France’s rating at Standard & Poor’s is in a “stable perspective,” Jean-Michel Six, the firm’s chief economist for Europe, said in an interview with France Info radio yesterday.
AAA in Euro
In the euro area, Germany, Austria, Finland, Luxembourg, and the Netherlands also have the top rating.
Neil Mackinnon, a strategist at VTB Capital in London and a former U.K. Treasury official, said that France is among the European nations whose credit quality now faces more scrutiny.
“Countries like France, Italy and Belgium, and even the U.K., are vulnerable to downgrade,” he said.
France is the most costly AAA country to protect against default. Credit default swaps on France trade at 143.8 basis points, almost triple the U.S. Spain is at 407.6 basis points and Italy at 386.8 basis points. Swaps on Switzerland, the safest country, are at 35.3 basis points.
A basis point equals $1,000 annually on a swap protecting $10 million of debt.
French Finance Minister Francois Baroin has said that the government has taken action, such as raising the retirement age and not replacing one of every two retiring civil servants since 2007, to improve its public finances.

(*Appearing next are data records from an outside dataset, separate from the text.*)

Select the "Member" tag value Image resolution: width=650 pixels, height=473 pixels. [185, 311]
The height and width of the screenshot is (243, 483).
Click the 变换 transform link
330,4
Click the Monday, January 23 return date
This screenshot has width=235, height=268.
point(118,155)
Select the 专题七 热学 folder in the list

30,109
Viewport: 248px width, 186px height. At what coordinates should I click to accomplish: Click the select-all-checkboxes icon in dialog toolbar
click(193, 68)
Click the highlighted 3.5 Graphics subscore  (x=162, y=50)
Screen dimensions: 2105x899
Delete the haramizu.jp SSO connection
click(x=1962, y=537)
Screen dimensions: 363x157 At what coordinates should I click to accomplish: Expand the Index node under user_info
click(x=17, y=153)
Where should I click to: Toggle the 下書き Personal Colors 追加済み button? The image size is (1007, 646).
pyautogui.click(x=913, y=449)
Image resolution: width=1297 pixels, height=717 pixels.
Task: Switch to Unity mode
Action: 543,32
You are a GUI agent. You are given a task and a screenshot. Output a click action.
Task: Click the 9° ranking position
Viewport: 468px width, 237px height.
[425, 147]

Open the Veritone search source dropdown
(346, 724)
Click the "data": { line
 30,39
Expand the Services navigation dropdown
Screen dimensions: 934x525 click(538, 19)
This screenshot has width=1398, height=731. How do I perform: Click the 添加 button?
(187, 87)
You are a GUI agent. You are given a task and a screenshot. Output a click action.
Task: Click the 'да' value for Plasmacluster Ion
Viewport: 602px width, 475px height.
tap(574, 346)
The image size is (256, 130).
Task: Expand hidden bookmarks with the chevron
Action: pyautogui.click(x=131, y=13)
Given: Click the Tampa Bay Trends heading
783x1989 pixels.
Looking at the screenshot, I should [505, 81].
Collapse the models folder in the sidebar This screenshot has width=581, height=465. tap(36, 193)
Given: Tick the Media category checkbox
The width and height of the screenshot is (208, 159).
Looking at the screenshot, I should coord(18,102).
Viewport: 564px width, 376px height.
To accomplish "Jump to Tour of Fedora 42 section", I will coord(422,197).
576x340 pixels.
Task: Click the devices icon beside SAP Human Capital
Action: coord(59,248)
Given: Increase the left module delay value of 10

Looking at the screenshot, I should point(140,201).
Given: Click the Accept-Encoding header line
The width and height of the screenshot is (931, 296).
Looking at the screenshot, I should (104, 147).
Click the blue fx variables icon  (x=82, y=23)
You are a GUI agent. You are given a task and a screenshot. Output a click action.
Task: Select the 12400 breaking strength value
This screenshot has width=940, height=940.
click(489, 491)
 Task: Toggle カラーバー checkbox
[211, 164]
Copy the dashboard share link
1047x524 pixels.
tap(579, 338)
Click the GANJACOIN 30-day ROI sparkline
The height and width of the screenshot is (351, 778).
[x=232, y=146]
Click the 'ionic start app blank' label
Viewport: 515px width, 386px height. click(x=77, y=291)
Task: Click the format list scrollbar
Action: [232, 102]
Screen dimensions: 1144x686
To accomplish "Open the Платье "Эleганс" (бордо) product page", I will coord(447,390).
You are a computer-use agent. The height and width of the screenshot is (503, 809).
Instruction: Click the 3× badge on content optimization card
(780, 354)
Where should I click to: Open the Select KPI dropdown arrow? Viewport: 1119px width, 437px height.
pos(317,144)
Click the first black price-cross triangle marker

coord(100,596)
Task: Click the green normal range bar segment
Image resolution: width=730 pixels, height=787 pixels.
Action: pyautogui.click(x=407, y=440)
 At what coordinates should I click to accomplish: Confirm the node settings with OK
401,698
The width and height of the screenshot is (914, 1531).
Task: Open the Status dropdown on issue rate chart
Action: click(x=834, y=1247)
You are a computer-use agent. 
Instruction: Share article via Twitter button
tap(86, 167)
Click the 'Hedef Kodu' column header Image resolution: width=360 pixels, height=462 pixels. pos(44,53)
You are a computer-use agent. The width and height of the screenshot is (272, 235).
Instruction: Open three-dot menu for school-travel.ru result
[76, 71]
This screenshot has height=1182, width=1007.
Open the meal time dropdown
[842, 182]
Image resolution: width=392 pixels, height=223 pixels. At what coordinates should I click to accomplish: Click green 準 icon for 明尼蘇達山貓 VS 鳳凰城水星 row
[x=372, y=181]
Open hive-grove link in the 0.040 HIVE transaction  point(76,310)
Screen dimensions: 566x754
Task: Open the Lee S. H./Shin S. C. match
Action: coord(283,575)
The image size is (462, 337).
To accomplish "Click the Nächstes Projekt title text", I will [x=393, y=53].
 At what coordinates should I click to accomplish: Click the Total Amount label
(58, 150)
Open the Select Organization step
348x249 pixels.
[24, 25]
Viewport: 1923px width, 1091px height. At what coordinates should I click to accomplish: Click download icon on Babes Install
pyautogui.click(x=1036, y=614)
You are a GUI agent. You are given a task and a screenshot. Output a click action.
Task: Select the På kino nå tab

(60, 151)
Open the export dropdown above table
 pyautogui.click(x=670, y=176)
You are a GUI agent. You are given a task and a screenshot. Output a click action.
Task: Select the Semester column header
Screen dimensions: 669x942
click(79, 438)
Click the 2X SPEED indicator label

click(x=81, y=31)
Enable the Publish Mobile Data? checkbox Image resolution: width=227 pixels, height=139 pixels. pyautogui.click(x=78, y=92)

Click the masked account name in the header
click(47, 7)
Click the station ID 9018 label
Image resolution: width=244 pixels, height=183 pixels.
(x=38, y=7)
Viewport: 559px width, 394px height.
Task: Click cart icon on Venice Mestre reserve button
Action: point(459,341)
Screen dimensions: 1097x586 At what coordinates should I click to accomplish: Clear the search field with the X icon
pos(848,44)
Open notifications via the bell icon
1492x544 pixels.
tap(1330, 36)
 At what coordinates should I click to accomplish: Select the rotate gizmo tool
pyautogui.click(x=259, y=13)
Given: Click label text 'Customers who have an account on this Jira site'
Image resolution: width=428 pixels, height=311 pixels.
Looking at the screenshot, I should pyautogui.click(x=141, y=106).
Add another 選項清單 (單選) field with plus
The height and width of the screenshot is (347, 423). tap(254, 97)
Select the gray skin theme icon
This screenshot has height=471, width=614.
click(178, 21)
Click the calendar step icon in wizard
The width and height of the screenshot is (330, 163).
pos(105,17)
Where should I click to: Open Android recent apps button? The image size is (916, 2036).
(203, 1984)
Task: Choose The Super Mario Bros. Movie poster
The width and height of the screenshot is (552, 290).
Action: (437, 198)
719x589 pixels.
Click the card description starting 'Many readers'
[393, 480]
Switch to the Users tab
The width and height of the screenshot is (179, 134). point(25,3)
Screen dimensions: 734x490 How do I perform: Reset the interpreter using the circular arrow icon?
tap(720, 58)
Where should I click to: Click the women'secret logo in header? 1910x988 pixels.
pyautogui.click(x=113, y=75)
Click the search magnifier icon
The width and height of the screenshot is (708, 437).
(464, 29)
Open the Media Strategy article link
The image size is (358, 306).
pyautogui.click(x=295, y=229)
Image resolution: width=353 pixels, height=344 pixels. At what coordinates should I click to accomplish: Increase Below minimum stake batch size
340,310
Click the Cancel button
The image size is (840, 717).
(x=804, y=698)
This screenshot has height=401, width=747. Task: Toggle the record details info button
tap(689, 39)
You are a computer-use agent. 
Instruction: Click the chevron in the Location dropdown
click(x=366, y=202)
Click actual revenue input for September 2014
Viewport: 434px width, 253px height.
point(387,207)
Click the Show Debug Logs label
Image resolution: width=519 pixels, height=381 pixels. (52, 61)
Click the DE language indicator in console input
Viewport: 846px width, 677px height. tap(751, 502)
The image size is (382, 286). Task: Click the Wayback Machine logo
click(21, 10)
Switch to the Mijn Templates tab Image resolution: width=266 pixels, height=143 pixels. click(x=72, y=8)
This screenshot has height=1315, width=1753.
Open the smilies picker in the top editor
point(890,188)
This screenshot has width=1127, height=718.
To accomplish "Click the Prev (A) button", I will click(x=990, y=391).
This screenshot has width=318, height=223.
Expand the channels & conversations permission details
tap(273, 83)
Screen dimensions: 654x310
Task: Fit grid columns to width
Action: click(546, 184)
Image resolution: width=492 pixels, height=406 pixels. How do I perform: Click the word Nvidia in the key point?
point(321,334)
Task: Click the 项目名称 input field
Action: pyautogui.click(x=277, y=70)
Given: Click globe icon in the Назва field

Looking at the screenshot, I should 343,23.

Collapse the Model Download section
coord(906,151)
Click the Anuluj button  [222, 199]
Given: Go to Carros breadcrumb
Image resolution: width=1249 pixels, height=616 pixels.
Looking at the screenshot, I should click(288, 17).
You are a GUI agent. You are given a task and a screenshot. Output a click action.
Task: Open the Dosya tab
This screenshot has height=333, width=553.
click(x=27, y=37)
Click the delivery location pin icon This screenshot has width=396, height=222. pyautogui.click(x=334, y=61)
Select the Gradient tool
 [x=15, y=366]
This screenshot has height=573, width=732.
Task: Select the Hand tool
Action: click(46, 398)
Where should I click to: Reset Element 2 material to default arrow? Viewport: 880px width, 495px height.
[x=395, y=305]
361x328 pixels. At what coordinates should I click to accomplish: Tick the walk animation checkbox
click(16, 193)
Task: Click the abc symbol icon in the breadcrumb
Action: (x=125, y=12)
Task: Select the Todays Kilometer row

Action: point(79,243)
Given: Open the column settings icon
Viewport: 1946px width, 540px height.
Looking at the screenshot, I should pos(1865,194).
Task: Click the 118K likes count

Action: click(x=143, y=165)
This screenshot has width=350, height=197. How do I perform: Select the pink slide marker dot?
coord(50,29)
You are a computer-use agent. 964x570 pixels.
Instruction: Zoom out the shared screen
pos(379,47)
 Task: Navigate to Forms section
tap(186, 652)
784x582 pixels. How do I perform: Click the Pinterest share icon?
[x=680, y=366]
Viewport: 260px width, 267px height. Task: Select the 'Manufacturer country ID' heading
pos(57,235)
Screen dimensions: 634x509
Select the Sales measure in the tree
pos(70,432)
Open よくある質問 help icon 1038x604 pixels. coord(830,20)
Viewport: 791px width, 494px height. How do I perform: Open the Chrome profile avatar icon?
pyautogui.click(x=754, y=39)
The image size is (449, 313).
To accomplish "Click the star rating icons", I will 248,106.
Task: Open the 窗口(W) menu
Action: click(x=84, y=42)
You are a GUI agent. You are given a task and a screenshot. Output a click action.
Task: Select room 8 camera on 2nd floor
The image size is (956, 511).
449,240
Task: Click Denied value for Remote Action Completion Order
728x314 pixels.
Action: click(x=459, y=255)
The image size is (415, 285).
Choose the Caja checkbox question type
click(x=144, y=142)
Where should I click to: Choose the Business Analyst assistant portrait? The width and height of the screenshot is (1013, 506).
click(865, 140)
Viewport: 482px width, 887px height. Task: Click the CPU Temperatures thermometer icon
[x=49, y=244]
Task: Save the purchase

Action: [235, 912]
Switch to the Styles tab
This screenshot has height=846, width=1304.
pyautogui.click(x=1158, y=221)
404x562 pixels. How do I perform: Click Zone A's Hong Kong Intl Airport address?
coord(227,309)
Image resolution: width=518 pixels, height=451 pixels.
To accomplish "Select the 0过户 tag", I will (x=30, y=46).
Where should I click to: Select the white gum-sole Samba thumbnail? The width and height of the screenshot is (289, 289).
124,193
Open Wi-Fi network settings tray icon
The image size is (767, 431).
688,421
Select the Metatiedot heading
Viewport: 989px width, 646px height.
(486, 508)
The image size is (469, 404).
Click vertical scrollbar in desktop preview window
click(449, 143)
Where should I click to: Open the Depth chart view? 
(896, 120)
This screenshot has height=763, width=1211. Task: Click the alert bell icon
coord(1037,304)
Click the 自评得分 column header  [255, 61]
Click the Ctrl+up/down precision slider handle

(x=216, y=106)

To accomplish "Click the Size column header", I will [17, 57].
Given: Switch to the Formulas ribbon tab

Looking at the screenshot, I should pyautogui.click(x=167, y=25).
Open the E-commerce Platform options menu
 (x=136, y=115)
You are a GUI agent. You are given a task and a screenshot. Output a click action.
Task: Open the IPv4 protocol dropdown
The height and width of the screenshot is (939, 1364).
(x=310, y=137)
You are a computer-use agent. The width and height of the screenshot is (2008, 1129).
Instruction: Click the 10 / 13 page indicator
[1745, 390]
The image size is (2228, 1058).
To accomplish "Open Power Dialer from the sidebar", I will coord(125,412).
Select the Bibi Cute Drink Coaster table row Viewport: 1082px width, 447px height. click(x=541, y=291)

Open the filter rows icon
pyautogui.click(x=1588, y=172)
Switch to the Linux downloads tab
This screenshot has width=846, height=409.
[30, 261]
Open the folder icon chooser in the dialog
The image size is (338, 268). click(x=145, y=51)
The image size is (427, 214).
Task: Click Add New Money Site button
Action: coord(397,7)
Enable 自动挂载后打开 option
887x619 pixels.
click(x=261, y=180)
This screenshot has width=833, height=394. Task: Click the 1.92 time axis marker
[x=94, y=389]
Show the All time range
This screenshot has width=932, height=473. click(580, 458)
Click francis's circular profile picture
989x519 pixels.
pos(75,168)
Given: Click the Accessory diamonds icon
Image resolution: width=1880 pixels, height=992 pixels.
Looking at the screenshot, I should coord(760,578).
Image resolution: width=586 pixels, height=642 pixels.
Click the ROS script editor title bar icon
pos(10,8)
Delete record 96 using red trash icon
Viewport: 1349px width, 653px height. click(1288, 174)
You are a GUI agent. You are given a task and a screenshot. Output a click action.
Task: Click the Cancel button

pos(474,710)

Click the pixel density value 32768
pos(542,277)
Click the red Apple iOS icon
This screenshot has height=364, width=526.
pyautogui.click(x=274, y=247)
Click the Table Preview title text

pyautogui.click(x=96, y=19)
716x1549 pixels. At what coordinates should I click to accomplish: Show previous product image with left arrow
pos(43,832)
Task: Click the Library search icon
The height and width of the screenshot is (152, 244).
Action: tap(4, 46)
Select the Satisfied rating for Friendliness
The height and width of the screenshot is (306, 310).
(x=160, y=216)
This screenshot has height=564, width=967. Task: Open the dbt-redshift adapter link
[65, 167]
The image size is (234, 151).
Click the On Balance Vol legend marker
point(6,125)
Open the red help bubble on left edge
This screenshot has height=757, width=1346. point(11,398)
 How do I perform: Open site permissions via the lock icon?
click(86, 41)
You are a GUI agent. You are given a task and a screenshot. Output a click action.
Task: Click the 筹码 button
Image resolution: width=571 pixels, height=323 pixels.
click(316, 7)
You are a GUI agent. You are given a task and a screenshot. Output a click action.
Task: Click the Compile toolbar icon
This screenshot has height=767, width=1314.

French 10-year bonds yield 3.14 percent, down from 3.48 percent since the start of June. Still, the difference between the yield of French and German 10-year bonds has risen in that same period to 81 basis points from 36 basis points.
Before going on holiday, President Nicolas Sarkozy on July 26 wrote a letter to every member of Parliament, making his case for adding a balanced-budget requirement to the constitution. He hasn’t yet called a joint session to approve such a measure because a three-fifths majority is required, and the Socialist Party is opposed to amending the constitution.
S&P confirmed France’s rating on Dec. 23, Moody’s Investors Service on May 4, and Fitch on May 31. They all cited a diversified economy and solid political institutions. They all warned that efforts to cut its debt must be maintained.
Sarkozy has committed to cutting the budget shortfall to 5.7 percent of output this year, 4.6 percent next year and 3 percent in 2013. The Socialist Party’s two leading candidates for next year’s presidential election have also pledged to reach the 3 percent deficit target in 2013.
“If French authorities do not follow through with their reform of the pension system, make additional changes to the social-security system and consolidate the current budgetary position in the face of rising spending pressure on health care and pensions, Standard & Poor’s will unlikely maintain its AAA rating,” S&P said in a June 10 report.